Die Bildungsreform im Aargauer Schulsystem darf als eines der wichtigsten Projekte der letzten Jahre bezeichnet werden. Seit 12 Jahren basteln Politiker daran herum, entstanden ist eine Vorlage, die von der einen Seite als das Gelbe vom Ei, von der anderen Seite als überladener Bildungskaktus betrachtet wird. Heute erscheint neben den Gedanken zur Eingagnsstufe, und den Tagesstrukturen ein weiterer Teil der persönlichen Einschätzung eines Familienvaters, der mit drei Kindern im Haus und zwei Dutzend weiteren Kindern im Quartier zusammenlebt.
Das Bildungskleeblatt 2 - Harmonisierung der Schulstrukturen: eher NEIN
Mit dem zweiten Kleeblatt wird das bisher bekannte Schulsystem der Oberstufe völlig umgebaut. Nach vier Jahren in der Basisstufe und weiteren 4 Jahren in der Mittelstufe, gelangen die Schüler im 9. Schuljahr in die neue Oberstufe. Diese wird nicht mehr als Real-, Sekundar- und Bezirksschule geführt, sondern als Sekundarschule mit dem Niveauzusatz A (allgemeine Anforderungen), E (erweiterte Anforderungen) und P (progymnasiale Anforderungen) . Mit diesem Kleeblattblättchen greift der Kanton Aargau der nationalen Harmonisierung (Harmos) vor, überspringt quasi die eigentliche Abstimmung zur Einführung und präsentiert gleich die Umsetzung.
Das geht vielen Eltern zu weit. Die Stimmung unter den meisten Zuhörern von Podiumsdiskussionen kann als skeptisch bezeichnet werden. Wie schon beim ersten Kleeblatt kann nicht nachvollzogen werden, warum ein populäres System geändert werden muss.
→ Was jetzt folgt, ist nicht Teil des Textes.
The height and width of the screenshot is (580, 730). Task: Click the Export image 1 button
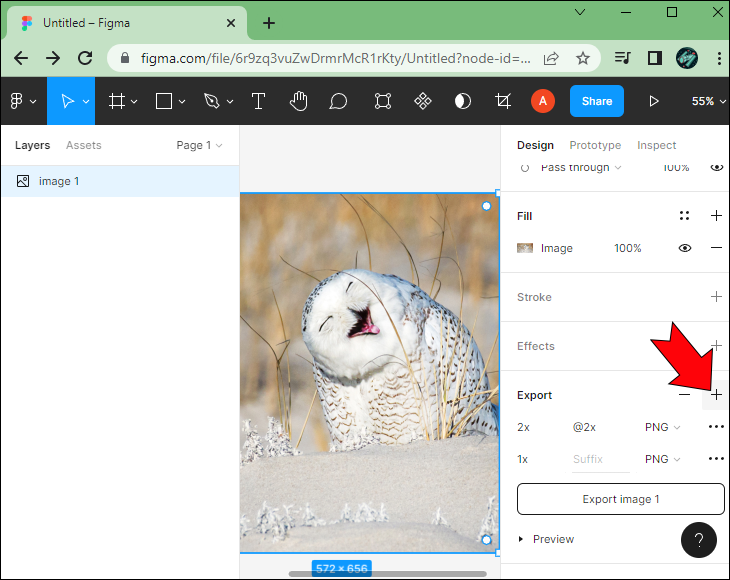(621, 499)
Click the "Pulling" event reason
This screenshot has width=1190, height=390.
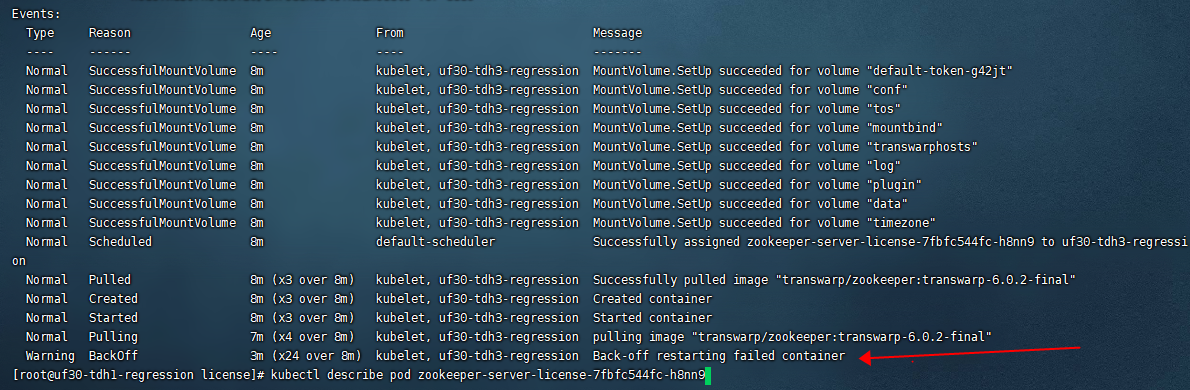pos(113,337)
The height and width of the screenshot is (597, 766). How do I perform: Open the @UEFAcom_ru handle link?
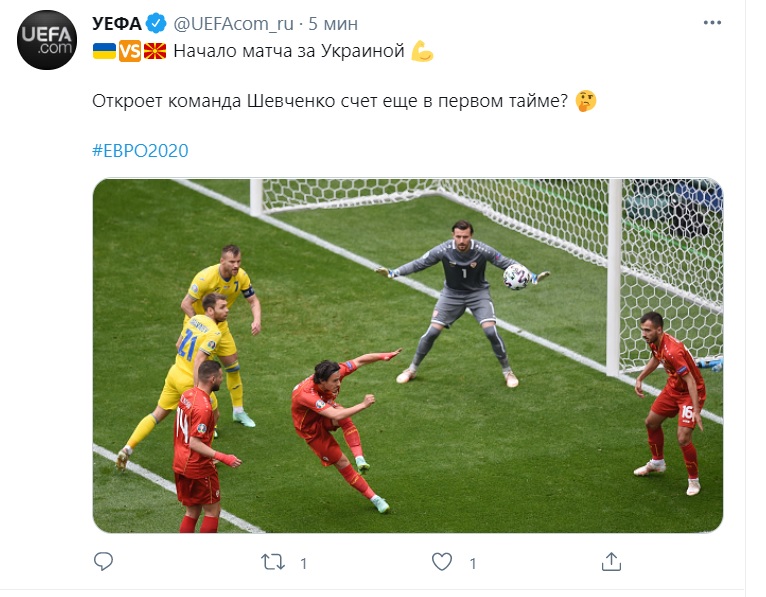tap(234, 23)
Hier wird man noch zu oft mit dem Argument vertröstet, es sei dringend nötig und man hinke bei jeder Pisa-Studie hinterher und alles sei veraltet. "Na und?", fragt sich unsereiner. Wir leben im weltweit best funktionierenden Umfeld, so schlimm kann das doch gar nicht sein! Dies aus der Perspektive von Menschen, die das fragliche System alle durchlaufen haben und in einer gut funktionierenden Gesellschaft leben.
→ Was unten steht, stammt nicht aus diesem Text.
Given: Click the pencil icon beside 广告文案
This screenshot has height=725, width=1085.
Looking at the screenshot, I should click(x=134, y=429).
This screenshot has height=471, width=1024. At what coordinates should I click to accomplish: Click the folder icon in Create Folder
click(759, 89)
Auch die Lehrerschaft rümpft die Nase, auch wenn hier die Akzeptanz grösser ist als beim ersten Kleeblatt. Wie die Beurteilung der Schüler künftig erfolgen soll, wie die Planung abläuft, wenn das Niveau auch während des Schuljahres gewechselt werden kann, will man wissen. Organisatorische Fragen, die weitgehend unbeantwortet blieben. Das System mit einer Stammklasse und verschiedenen Niveaufächern entfremde die Schüler und die wertvolle Gruppendynamik einer Schulklasse gehe verloren. Solchen Details widme man sich erst, wenn die Rahmenbedingungen gegeben seien, ist auch hier wieder zu hören. Doch für die meisten Lehrpersonen sind diese Details von grosser Bedeutung, denn sie entscheiden über das künftige Arbeitspensum und darüber, wie die Stellenbeschreibung künftig aussehen wird.
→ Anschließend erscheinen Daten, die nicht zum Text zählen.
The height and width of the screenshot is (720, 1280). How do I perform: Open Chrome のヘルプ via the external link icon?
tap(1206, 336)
Die kantonale Wirtschaft hat eine andere Angriffsfläche gefunden. Die neuen Strukturen sollen aus der bisherigen Bezirksschule eine Elitetruppe formen und der bisherigen Sekundarschule den schulischen Weg offen halten. Der kantonale Gewerbeverband, hat sich mit fast hundertprozentiger Geschlossenheit gegen das (gesamte) Kleeblatt ausgesprochen. Sie fürchten, dass dem typischen KMU-Kanton Aargau künftig die Lehrlinge ausgehen, weil über 50 Prozent der Jugendlichen in die Schule gingen. Heute fangen im Kanton Aargau rund 75 Prozent der Schulabgänger eine Berufslehre an.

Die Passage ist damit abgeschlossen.